4.7L’État partie note en outre que les autorités nationales chargées des migrations ont considéré que la situation en matière de sécurité au Burundi était celle d’un conflit armé interne. Toutefois, il a été estimé que les habitants ne risquaient pas tous d’être soumis à des traitements constituant un motif de protection, et l’auteure n’a pas démontré de manière plausible qu’elle avait besoin d’une protection par rapport à la situation qui prévalait dans son pays d’origine.

4.8En résumé, les autorités compétentes en matière de migration ont estimé que les raisons soumises par l’auteure concernant le risque pour elle de subir des traitements constituant des motifs de protection dans son pays d’origine étaient insuffisantes pour démontrer de manière plausible qu’elle avait besoin de protection. Par ailleurs, l’État partie estime que l’auteure essaie d’utiliser le Comité en tant que cour d’appel.
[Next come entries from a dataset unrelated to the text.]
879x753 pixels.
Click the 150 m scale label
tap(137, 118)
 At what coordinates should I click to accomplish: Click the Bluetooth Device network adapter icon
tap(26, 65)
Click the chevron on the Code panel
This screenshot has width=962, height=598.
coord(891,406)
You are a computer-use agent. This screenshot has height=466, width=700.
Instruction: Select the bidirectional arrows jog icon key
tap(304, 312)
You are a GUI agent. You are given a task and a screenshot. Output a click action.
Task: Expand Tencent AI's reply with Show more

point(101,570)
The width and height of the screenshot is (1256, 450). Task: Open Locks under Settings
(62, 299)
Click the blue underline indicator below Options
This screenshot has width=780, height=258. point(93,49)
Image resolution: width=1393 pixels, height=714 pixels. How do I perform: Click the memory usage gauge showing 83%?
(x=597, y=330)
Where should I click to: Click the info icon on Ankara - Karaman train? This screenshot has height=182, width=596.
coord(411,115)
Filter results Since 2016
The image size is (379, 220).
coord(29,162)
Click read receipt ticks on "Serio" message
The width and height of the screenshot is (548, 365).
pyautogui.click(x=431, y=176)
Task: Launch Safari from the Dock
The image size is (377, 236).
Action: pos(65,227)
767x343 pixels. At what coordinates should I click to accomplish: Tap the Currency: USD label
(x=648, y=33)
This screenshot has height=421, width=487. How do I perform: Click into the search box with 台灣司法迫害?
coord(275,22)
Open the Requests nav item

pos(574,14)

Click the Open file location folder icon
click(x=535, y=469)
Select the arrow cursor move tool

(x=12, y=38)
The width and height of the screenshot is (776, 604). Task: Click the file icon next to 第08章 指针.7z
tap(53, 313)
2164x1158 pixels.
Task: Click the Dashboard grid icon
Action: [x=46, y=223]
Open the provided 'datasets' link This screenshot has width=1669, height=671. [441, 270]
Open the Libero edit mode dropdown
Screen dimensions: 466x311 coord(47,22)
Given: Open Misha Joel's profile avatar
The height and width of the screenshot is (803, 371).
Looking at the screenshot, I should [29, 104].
4.9En conclusion, l’État partie affirme qu’il n’y a aucune raison de conclure que les décisions des autorités internes étaient inadéquates, ou que l’issue de la procédure interne était arbitraire ou constituait un déni de justice. Il estime que le récit de l’auteure et les faits qu’elle invoque dans sa plainte sont insuffisants pour conclure que le risque allégué de mauvais traitements à son retour au Burundi est prévisible, réel et personnel. Par conséquent, l’État partie en conclut que l’exécution de l’arrêté d’expulsion ne constituerait pas, dans les circonstances actuelles, une violation de ses obligations au titre des articles 6 et 7 du Pacte.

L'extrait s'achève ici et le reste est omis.